In her new book Downsizing: Letting Go of Evangelicalism’s Nonessentials (Eerdmans, Aug. 19), veteran Christian writer and blogger Michelle Van Loon says she’s had a “front-row pew” to the last 50 years of “the wild, often unruly branch of the Christian family tree known as evangelicalism.” PW spoke with Van Loon about what she believes the modern faith movement should leave behind in this time of transition.

What was your impetus for writing Downsizing?

The theologian Phyllis Tickle argued in her book The Great Emergence that every 500 years or so, the Church goes through a period of transition. The idea of a 500-year rummage sale, as she called it, has been helpful as I recognize that evangelicalism is in a time of transition and recalibration. We know that change is coming for the movement, and we need to know what is worth keeping.

What do you mean by “downsizing” as it relates to evangelicalism?

I’m using it in the context of what happens when there is a shift or change in your life, perhaps a move to a smaller place or cleaning out a family member’s house. There are things that have to be left behind, some going to the burn pile, other things donated or recycled. The same concept applies to evangelicalism, though evangelicalism is one small piece of the Church and doesn’t hold its whole 500-year history since the Protestant Reformation.

What are the top three things the evangelical movement can downsize?

First is our reliance on marketing and method. Evangelicalism often has a mile-wide, inch-deep spirituality. We’re not creating disciples who can endure; the shallowness and sloganeering cannot endure. Second is the addiction to valuing the wedding to political power. We are married to political power, which is not doing us any favors. Third is prosperity. We confuse gifts with the giver, treating health, wealth, and successful families as if we deserve them and that we can earn them. The reality is that those versions of prosperity have crept into every crack and crevice of evangelicalism. If you have a bankruptcy, a prodigal child, mental illness, or a family member in the LGBTQ+ community, then you aren’t (seen as) prospering spiritually.

Why do you say downsizing is essential for evangelicalism?

Thoughtful people can choose to reflect and repent, and to do the honest and lonely work of creating a legacy that will continue. The alternative is an eventual implosion that is surely coming, because it cannot go on like this. We can do the work and adjust accordingly, or God will do the work for us.

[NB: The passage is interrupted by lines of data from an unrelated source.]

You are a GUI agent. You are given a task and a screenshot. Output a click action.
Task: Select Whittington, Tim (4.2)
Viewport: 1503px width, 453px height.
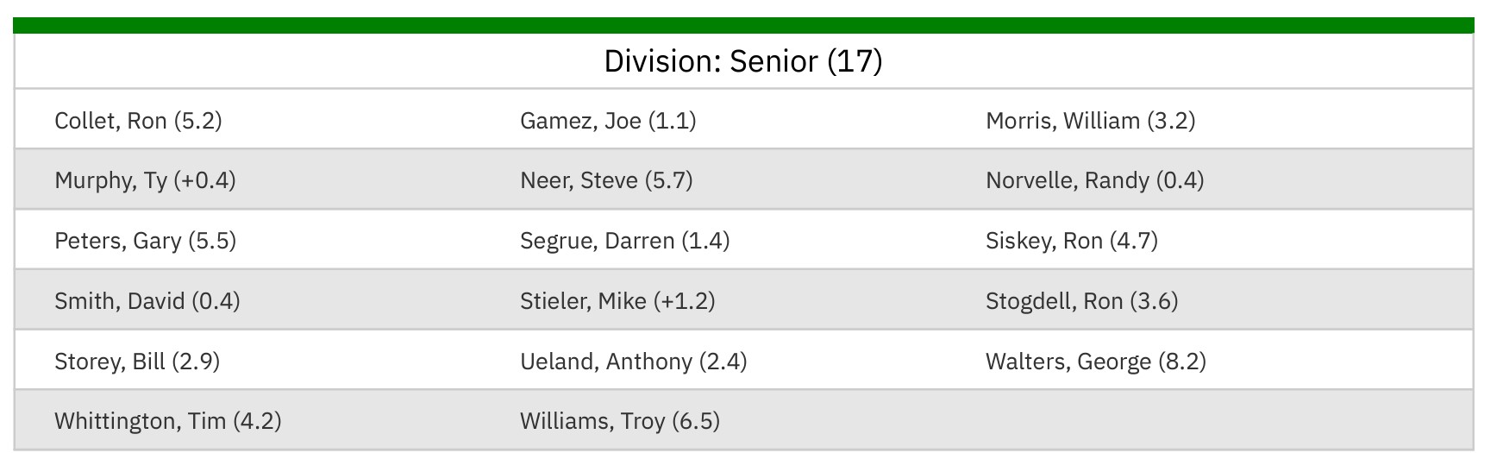(167, 421)
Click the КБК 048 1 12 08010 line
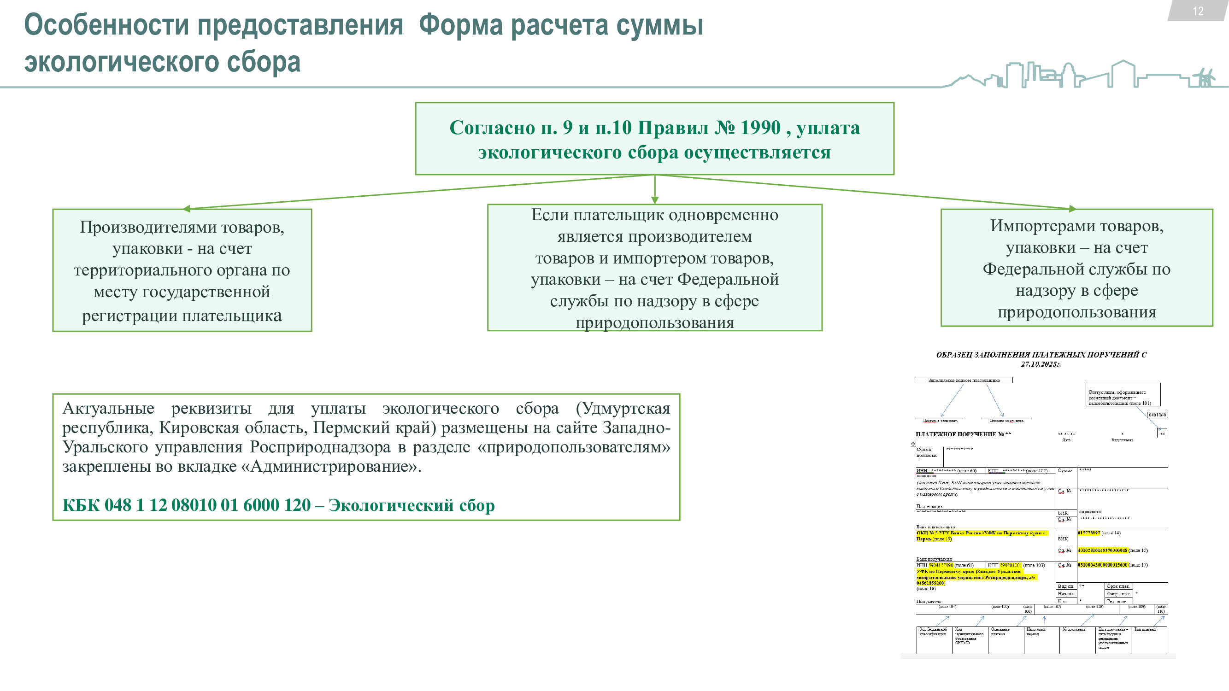1229x691 pixels. [x=278, y=505]
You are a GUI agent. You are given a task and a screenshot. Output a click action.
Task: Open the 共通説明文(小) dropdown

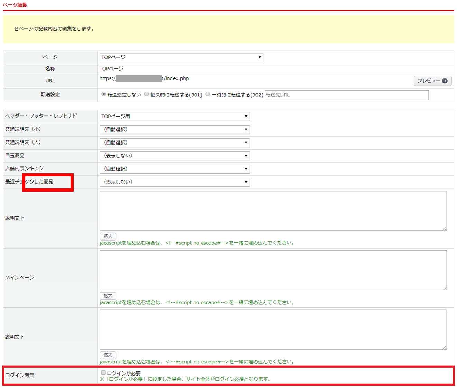174,130
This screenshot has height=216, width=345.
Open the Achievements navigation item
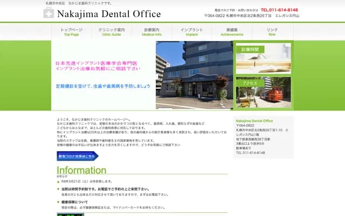click(232, 31)
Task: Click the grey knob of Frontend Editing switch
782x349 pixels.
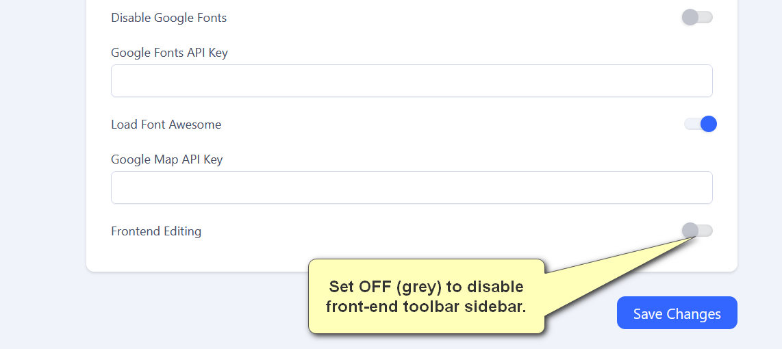Action: (690, 231)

What do you say to pastors and laypeople interested in downsizing?

For pastors, search out the people who have slipped away from your congregation and become their students. If you are willing to listen without fixing or judging, what they say may be the sermon you most need to hear. For laypeople, if bad things have happened, lament those things. Pretending evangelicalism hasn’t hurt you doesn’t make any of it go away and may get in the way of where God might be calling you to go.

How do you dream of evangelicalism looking in the future?

Evangelicalism will be humble, downsized, and marked by things that look a lot like what Jesus preached on the Sermon on the Mount, full of sacrificial living, love, and humility.